A good way to dig into some of these is through containers (detailed more below). A solid understanding of a containerization technology such as Kubernetes and how services work and provide discovery of containers deployed as services on the platform is eye opening. Project Istio builds on Kubernetes to provide even better options for interaction and mediation of containers and services within the Kubernetes echosystem.
Data and ETL
Extract, Transform, and Load (ETL) is the process of “gathering data from multiple sources, in multiple formats, and move it to one or more data stores.” In recent years with changes in modern software architecture, there have been a number of newer ways to do “ETL”. The concept of ETL has morphed into more of a “data pipeline” or stream of data through a pipeline.
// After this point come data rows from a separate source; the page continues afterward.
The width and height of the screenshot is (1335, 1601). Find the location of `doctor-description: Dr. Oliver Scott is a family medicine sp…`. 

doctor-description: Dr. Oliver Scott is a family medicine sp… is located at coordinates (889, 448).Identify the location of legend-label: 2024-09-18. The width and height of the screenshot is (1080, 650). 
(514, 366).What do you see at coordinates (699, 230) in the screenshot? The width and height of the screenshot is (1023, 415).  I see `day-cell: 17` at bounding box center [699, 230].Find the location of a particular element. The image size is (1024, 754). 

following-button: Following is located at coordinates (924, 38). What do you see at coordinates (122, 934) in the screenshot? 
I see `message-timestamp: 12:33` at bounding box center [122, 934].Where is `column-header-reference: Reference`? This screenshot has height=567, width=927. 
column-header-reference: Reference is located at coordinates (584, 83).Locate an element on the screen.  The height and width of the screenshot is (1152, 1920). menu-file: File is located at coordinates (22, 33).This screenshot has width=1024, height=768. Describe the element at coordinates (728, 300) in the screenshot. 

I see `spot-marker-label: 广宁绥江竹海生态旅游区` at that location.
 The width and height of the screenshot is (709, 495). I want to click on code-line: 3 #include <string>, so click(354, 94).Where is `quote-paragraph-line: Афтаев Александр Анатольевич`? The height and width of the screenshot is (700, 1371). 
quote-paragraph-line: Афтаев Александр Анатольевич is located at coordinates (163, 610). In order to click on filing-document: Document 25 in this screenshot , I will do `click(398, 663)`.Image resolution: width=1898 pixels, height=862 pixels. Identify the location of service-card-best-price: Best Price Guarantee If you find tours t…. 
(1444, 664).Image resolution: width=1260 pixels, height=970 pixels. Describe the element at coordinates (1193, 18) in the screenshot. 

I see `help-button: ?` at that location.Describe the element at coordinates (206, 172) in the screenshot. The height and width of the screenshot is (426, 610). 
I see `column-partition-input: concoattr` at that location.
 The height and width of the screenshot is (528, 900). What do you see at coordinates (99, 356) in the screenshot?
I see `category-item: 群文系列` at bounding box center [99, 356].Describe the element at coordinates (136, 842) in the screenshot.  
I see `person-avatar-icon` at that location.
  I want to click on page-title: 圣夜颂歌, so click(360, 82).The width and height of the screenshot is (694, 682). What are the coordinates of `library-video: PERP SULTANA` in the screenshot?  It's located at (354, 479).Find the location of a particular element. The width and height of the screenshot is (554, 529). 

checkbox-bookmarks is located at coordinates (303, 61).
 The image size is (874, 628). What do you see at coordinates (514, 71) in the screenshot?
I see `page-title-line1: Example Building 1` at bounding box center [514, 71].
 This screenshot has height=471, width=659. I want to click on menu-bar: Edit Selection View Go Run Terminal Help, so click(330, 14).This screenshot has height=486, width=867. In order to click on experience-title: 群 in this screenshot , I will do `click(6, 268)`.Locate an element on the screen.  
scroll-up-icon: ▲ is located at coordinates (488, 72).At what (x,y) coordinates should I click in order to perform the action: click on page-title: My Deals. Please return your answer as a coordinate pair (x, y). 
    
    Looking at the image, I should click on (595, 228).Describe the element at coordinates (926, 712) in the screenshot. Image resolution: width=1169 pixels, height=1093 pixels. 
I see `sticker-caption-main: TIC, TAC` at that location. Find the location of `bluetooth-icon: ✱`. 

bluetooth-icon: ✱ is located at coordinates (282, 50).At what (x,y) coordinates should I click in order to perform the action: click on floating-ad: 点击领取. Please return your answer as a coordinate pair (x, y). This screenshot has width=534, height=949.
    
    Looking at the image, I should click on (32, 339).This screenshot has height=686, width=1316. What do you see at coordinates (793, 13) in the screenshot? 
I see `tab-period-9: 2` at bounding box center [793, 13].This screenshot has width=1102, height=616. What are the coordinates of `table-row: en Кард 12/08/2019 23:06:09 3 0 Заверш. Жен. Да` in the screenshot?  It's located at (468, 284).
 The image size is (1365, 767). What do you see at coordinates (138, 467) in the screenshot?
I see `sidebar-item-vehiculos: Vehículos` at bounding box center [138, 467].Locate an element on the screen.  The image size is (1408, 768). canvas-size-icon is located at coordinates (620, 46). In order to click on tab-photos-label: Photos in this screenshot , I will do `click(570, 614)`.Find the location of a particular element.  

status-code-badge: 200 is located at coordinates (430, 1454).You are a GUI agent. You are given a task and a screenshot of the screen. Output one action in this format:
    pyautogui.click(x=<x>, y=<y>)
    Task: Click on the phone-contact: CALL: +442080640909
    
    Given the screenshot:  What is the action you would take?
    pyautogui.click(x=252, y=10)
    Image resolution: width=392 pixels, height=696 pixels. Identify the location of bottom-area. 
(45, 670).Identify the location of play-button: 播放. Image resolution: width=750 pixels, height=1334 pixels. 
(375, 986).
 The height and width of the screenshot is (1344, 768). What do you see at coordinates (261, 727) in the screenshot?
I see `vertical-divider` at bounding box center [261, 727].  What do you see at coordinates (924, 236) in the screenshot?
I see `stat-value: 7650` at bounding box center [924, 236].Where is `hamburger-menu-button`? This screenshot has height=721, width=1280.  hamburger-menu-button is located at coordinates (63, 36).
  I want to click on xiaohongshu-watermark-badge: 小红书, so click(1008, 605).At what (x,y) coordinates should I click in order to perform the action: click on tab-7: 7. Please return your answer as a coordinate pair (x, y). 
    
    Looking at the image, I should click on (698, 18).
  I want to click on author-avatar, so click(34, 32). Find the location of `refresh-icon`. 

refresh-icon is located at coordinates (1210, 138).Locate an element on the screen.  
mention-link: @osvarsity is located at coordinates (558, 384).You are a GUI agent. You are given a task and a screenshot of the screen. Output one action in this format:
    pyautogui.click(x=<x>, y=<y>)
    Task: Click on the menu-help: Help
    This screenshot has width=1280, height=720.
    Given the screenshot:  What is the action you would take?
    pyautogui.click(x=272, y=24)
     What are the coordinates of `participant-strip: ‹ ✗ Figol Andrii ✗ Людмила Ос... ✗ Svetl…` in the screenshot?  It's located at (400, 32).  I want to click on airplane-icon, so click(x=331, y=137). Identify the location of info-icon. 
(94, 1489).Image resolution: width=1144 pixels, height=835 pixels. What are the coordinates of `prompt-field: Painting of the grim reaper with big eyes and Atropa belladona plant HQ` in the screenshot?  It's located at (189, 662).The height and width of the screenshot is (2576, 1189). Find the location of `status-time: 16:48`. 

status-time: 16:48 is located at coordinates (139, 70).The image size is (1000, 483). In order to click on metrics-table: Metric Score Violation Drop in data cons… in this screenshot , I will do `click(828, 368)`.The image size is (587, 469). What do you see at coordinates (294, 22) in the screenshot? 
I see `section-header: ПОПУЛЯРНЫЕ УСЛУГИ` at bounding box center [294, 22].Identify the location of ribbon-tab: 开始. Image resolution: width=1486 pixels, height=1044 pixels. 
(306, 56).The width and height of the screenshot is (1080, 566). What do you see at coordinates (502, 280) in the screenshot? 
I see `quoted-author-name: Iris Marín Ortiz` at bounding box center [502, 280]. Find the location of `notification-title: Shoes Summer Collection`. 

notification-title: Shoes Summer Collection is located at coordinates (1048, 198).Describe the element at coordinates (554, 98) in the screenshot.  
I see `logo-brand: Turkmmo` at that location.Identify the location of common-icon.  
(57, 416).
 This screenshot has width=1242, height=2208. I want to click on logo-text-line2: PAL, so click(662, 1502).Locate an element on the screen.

Many emerging technologies such as Apache Storm, Apache NiFi, Spring Cloud Data Flow, Apache Spark, and their equivalent cloud versions including AWS Data Pipeline, AWS Kinesis, Azure Data Factory, and Azure Stream Analytics are definitely worth some research. These are becoming the foundation of modern big data infrastructure and should be understood in terms of their applicability to your own project requirements and constraints. Some recently popular architecture patterns that touch on a lot of this (which may not be a good thing, adding so much complexity to one implementation) are Command and Query Responsibility Segregation (CQRS) and Event Sourcing. They can be used independently or together.
I mentioned Kubernetes above. If you want to learn some of these technologies, there is no better way to do this than to experiment and run them for yourself. It is fairly easy to get up and running with Kubernetes locally or even OpenShift Origin. There are also free cloud options at Azure or AWS to get started deploying independent services and data stores as containers. If you don’t mind paying for it, AWS recently launched their self-managed Kubernetes service EKS. I was advised to try to build micro-services in .net core or the language of your choice for those services. The idea would be to essentially glue them together with messaging and queuing systems like RabbitMQ or Kafka or AWS SQS. The goal would be to have them call each others’ API RESTFul endpoints. One scenario could be to setup micro-services in order to dump data into a queue or data pipeline to move and transforms from one point to the other. The options are endless. With the cheap cost of the cloud and the ability to setup containers locally, this opens a whole range of choices in the types of infrastructure you can dig into and learn in your own time.